Tired of getting phony calls from Visa about an alleged abuse of your credit card? Angered about the way your firm’s logo is being used in phishing attacks? There’s a big meeting this week in Montreal among leading industry companies trying to do something about these and similar problems.
The Messaging, Malware and Mobile Anti-Abuse Working Group (M3AAWG) one of the biggest security-related internet industry groups, is holding its 47th general meeting since 2004. (There are general meetings three times a year.)
In Montreal dozens of carriers, platforms and vendors from around the world are continuing their fight to find new ways to reduce spam, denial of service attacks, robocalls, bots on their networks and more.

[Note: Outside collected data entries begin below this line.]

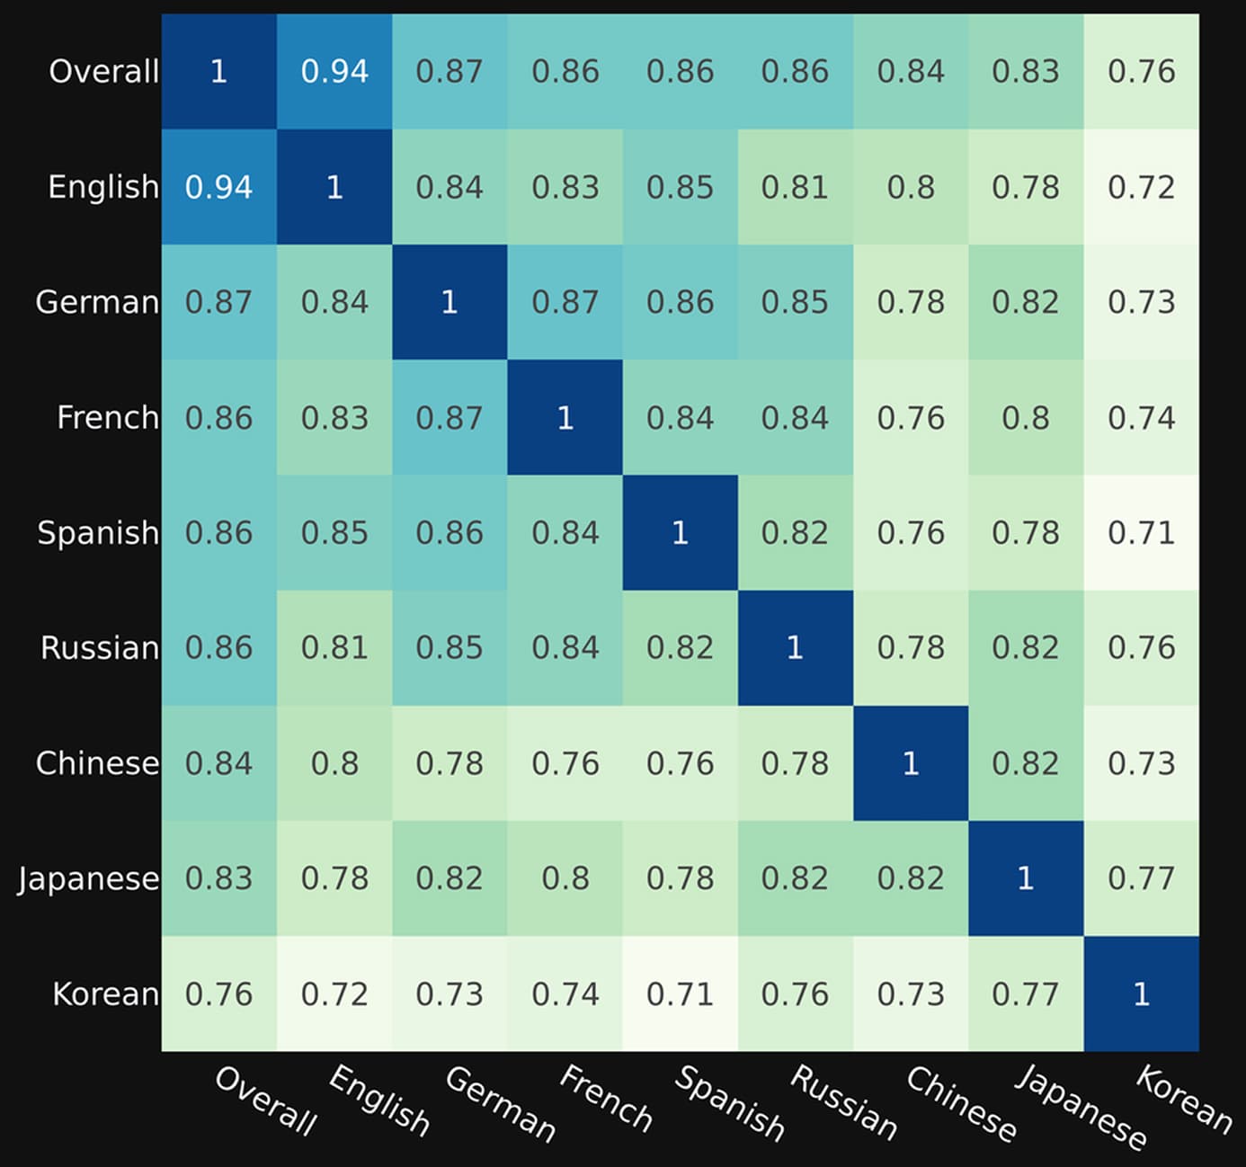The image size is (1246, 1167).
Task: Select the French row Chinese column 0.76 cell
Action: 911,417
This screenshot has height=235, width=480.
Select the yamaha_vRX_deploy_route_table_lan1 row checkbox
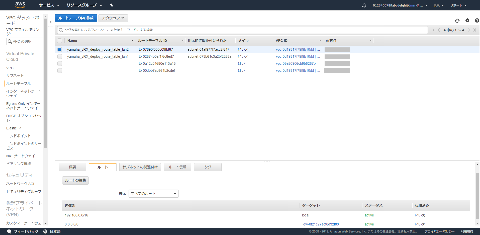[x=60, y=57]
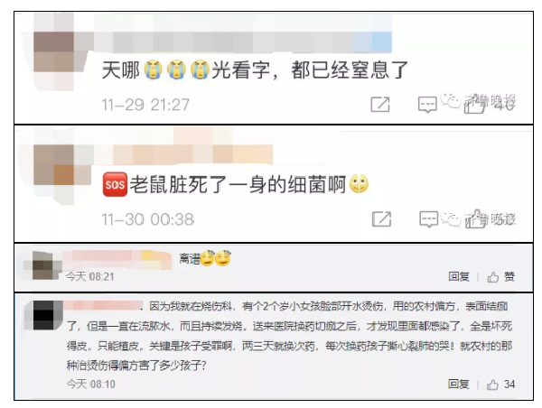Open avatar of the 离谱 commenter
This screenshot has height=408, width=542.
click(x=42, y=265)
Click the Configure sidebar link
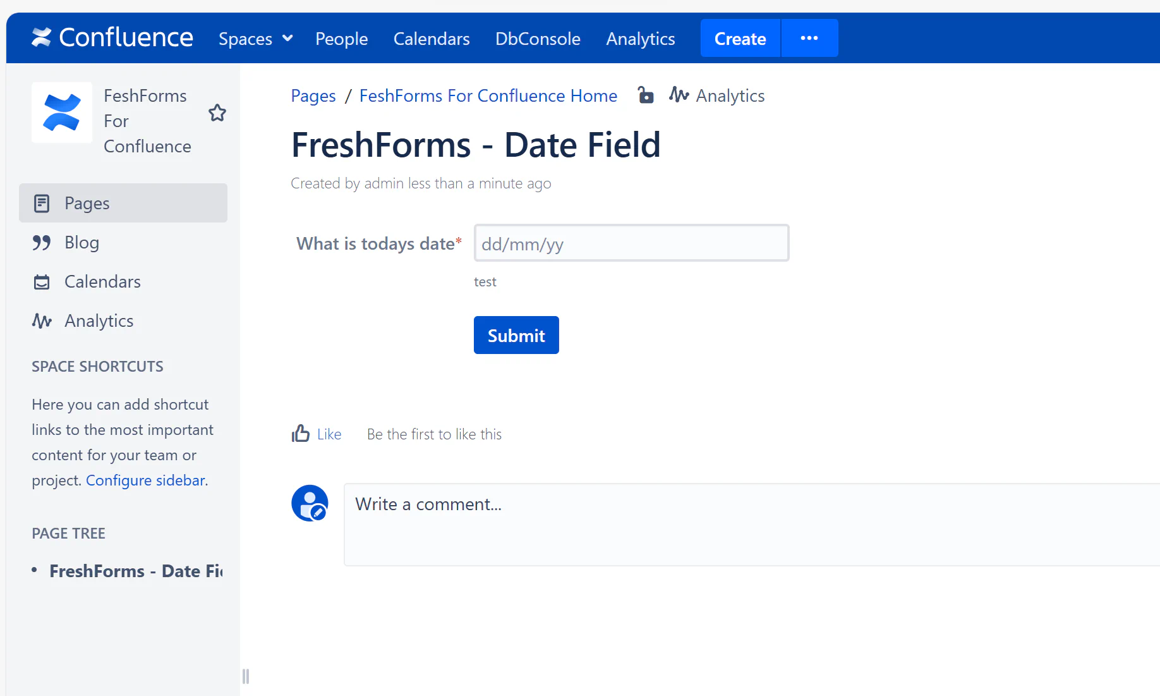The image size is (1160, 696). click(145, 480)
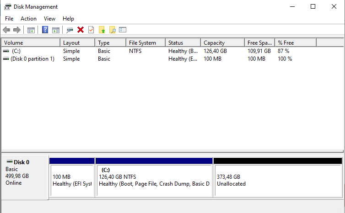Click the magnifier search toolbar icon

click(x=112, y=30)
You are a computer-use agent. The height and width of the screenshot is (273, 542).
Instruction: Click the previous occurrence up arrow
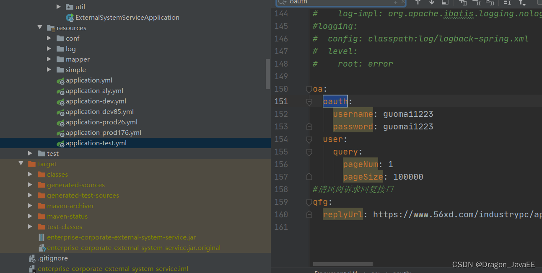coord(418,3)
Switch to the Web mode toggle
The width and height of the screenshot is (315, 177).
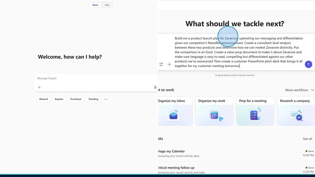[x=107, y=5]
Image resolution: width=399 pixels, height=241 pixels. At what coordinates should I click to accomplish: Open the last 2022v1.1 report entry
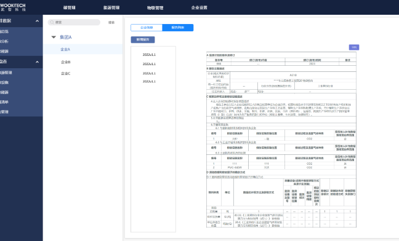(x=149, y=81)
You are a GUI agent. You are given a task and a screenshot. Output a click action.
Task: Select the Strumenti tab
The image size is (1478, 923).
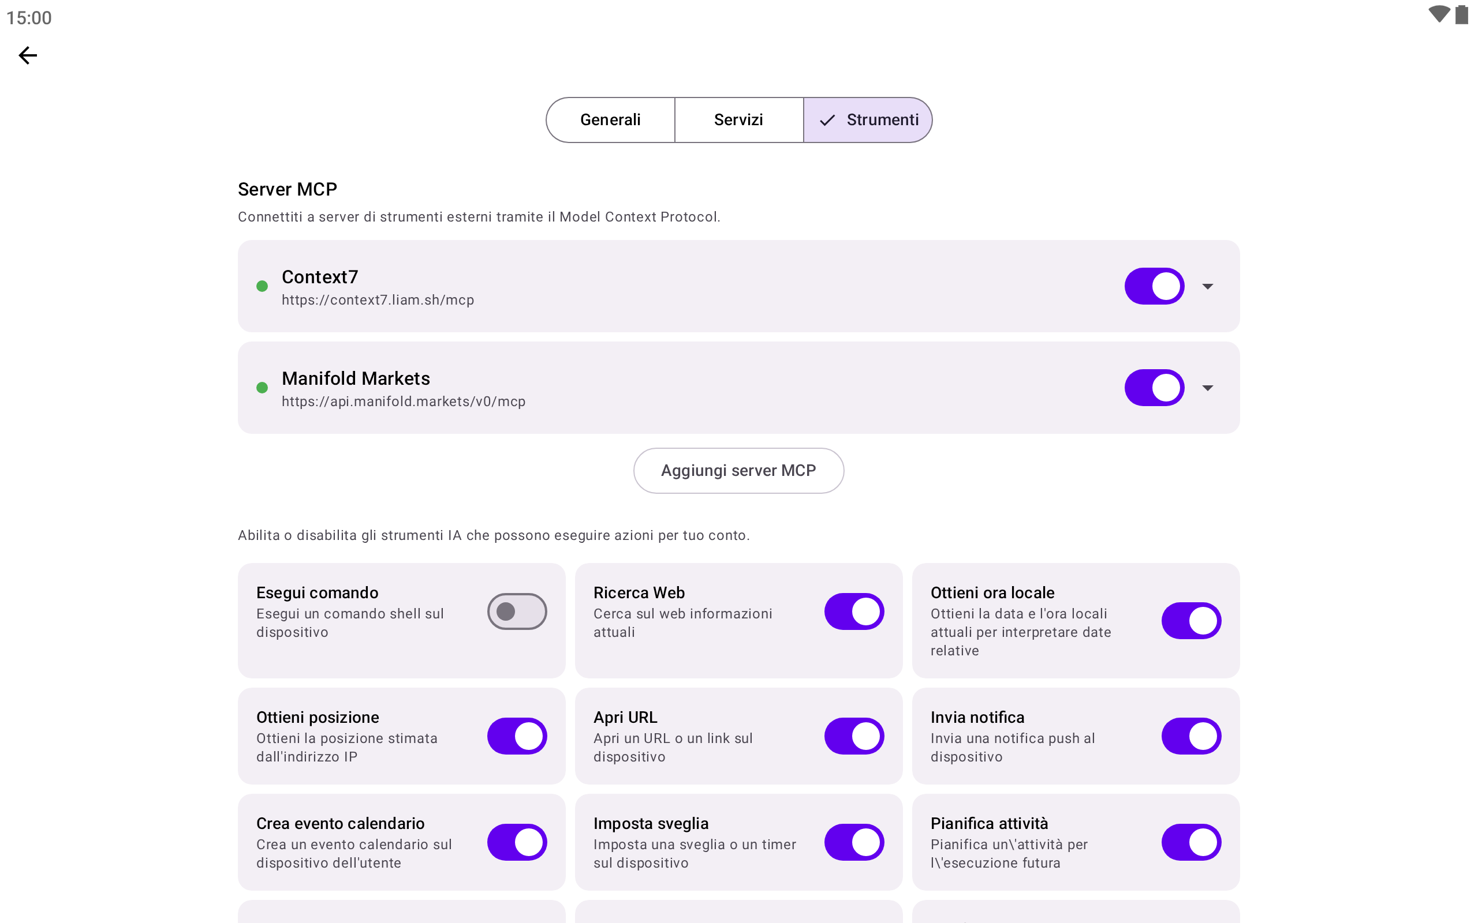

Most sessions are closed to the public, but the association has said there will be presentations on preparing for the threat to encryption of quantum computing, how Google fights spam, AT&T’s efforts to automatically mitigate DDoS attacks, creating security standards for IoT devices, ways of detecting phony corporate logos in phishing and emerging threats. It will also be discussing diversity in the industry.
In an interview Len Shneyder, Twilio SendGrid’s vice-president of industry relations and a former board member, said there are also sessions on how members might help solve problems with election and data security.
The conference “gives us a chance to check in with our partners in industry and have candid conversations about what they’re seeing and how we can be of service to one another,” he said.
Many of the security-related protocols used by Internet providers and enterprises such as DMARC (Domain message authentication reporting) and the new anti-phone spoofing STIR/SHAKEN certificate system are polished by the group.
It publishes a number of advisory papers for the industry. For example, its most recent was on best practices for domains that send bulk email.
M3AAWG has some 200 members, led by a number of big names as sponsors: Carriers AT&T, Comcast and Orange; social media platforms Facebook, Google, LinkedIn, Verizon Media (Yahoo), Microsoft; and security vendors VeriSign, Proofpoint. Full members include IBM, Cisco Systems, Symantec and McAfee.
Canadian participation is small: Among Canadian telcos and Internet providers, only Bell Canada and Eastlink are member supporters. TD Bank is the only Canadian financial institution. Also a supporter member is Toronto-based domain registrar and mobile service provider Tucows.
In general, Shneyder said, the association is a place for providers of all shapes and sizes to learn how to secure themselves. “If you want to have a conversation about the proper way to set up email authentication, this is the place,” he said.
Janet Jones, a M3AAWG vice-chair who is also a senior security program manager for Microsoft’s customer security and trust engineering organization, gave another example of the work: Looking at how organizations will implement the new TLS 1.3 transport layer security protocol.
“Some organizations want to be able to inspect traffic, and others want to be able to lock them down,” she said. “We have to be able to work together on adoption.
“One of the main focuses is making sure we have a group of industry experts, companies and governments all participating to solve problems that would require more interaction among different parties. If you think about encryption in particular, it’s only as exciting as what your partners are doing. If one company is doing encryption over TLS and the other company isn’t, when data moves from one to the other it will be in cleartext.”
The group does more than put out best practices, she added. It also works with similar-minded groups in Latin America, India and Japan.